Dalam beberapa kasus langka, putus cinta memang bisa menyebabkan masalah di heart (dalam artian jantung, lo!). Kondisi ini disebut sindrom patah hati atau Kardiomiopati Takotsubo, kondisi pelemahan ventrikel kiri jantung yang umumnya dikenal sebagai bilik pompa utama jantung. Gejala umumnya adalah sesak napas dan nyeri dada.
Selain faktor pemicu fisik, dari cedera, sakit, hingga KDRT, Harvard Health Publishing mencatat bahwa pemicu kondisi ini bisa berakar dari emosi, seperti kehilangan orang tercinta, mendapatkan kabar buruk, hingga gugup berlebihan. Menariknya Kardiomiopati Takotsubo paling sering terjadi di kalangan kaum hawa (terutama setelah menopause).
Tak ada pengobatan standar untuk Kardiomiopati Takotsubo. Umumnya, pasien bisa pulih total dalam waktu minimal 2 bulan. Namun, tidak jarang kondisi ini menyebabkan gangguan jangka panjang sehingga pasien butuh terus mengonsumsi obat untuk gagal jantung, seperti beta blocker, ACE inhibitor, hingga aspirin (untuk aterosklerosis).

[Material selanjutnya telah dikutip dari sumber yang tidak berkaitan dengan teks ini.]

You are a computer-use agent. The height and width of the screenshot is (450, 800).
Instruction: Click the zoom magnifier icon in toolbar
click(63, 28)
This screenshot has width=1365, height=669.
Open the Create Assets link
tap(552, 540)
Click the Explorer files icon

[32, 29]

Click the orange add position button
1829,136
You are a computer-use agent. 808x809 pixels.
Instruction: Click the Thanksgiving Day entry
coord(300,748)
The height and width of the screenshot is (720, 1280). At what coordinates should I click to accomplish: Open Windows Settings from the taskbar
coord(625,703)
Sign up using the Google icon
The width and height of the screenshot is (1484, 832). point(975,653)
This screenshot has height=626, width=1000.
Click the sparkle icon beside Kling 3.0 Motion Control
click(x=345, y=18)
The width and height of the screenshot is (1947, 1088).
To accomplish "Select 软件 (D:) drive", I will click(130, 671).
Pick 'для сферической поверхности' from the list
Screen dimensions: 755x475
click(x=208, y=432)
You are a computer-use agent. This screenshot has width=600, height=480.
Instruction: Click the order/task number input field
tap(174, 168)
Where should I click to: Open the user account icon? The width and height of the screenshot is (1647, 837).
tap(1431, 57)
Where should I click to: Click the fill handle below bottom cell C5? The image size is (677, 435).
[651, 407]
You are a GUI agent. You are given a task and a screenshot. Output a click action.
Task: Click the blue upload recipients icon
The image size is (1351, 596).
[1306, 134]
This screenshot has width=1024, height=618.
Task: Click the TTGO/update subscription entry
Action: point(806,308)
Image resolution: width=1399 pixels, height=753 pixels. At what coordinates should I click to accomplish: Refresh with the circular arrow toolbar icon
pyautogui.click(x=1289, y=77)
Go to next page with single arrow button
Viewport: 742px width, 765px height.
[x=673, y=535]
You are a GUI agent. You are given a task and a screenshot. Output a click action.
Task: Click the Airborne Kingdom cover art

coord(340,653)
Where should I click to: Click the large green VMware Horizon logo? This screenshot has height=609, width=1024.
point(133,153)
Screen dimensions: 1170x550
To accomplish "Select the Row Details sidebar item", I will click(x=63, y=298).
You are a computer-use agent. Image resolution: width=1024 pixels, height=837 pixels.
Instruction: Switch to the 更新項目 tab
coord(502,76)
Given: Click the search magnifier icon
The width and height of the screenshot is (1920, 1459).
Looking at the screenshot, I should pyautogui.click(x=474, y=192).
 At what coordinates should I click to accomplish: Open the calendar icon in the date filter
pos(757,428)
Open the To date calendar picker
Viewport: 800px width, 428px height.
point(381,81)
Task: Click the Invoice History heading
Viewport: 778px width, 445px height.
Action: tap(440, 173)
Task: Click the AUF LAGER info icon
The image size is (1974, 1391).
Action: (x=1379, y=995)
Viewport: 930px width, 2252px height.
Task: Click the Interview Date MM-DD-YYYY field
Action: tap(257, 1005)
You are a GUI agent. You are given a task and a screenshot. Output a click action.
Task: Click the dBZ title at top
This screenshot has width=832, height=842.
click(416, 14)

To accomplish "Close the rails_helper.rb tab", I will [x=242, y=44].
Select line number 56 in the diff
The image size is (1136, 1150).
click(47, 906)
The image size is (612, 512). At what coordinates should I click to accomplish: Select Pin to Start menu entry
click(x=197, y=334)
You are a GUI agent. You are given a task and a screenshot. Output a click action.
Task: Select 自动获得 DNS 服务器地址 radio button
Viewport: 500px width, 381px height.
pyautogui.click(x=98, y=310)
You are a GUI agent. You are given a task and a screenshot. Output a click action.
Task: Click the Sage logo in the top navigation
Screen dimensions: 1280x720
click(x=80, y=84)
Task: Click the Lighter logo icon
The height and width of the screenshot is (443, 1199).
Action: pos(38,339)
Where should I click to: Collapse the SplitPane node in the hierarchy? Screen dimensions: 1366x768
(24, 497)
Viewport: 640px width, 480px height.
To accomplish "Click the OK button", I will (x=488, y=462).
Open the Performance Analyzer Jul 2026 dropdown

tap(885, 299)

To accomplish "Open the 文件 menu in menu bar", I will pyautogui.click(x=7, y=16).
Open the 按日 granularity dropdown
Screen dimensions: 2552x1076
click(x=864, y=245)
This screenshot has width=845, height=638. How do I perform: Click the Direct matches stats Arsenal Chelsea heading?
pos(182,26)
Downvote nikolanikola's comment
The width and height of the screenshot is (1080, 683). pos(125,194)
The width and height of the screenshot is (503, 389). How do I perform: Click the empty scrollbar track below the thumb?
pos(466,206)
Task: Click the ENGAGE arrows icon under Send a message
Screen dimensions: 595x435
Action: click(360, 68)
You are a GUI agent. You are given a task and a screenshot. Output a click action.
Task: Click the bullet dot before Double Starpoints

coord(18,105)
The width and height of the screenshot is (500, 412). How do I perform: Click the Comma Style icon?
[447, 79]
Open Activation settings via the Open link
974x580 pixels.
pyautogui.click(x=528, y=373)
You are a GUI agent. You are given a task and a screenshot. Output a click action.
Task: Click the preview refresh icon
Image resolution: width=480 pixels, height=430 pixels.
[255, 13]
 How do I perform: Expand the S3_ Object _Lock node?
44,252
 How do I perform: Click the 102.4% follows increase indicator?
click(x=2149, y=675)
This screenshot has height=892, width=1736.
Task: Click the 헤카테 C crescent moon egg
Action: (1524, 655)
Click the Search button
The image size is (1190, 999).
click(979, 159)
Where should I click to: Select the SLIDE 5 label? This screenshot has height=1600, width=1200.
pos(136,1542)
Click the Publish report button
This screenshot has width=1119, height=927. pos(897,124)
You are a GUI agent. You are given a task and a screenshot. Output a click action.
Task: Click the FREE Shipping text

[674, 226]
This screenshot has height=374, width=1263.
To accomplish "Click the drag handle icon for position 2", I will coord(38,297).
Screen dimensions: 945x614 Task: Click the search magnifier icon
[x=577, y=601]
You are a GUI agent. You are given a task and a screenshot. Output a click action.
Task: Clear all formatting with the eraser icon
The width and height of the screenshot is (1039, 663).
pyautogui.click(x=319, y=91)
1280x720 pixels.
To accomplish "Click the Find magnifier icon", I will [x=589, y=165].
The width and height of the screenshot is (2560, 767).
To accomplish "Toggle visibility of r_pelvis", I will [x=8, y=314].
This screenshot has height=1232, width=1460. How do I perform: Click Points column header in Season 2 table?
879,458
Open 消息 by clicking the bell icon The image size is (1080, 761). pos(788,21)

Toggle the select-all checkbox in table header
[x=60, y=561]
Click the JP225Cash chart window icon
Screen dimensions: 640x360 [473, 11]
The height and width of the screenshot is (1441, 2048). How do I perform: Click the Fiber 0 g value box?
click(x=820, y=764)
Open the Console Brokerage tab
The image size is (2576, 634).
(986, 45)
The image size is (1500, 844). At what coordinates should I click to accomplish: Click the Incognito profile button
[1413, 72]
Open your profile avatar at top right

ilustrasi patah hati (IDN Times/Mardya Shakti)
Lalu, adakah alasan lain mengapa putus cinta amat sakit? Ryden menjelaskan bahwa menjalin cinta dan mengakhirinya ada seiring evolusi manusia. Positifnya, indahnya jatuh cinta dan sakitnya putus cinta membantu manusia tetap bertahan hidup.
"Ada banyak penelitian tentang pentingnya hubungan sosial yang tetap. Risiko dan efek patah hati bisa dianggap sebagai bagian dari dorongan motivasi seseorang untuk menemukan hubungan romantis yang tak lekang," tutur Ryden.
Mengulangi pernyataan di atas, seindah-indahnya jatuh cinta, sesakit itu juga putus cinta patah hati. Dari peningkatan hormon hingga ada sindromnya sendiri, putus cinta bukanlah hal yang mudah untuk dilewati, dan butuh waktu untuk pulih. Jika kamu baru putus, jangan terus kecewa. Kamu pasti bisa move on dan mencari yang lebih baik!
"Time does not heal all wounds, but it teaches us how to live with it."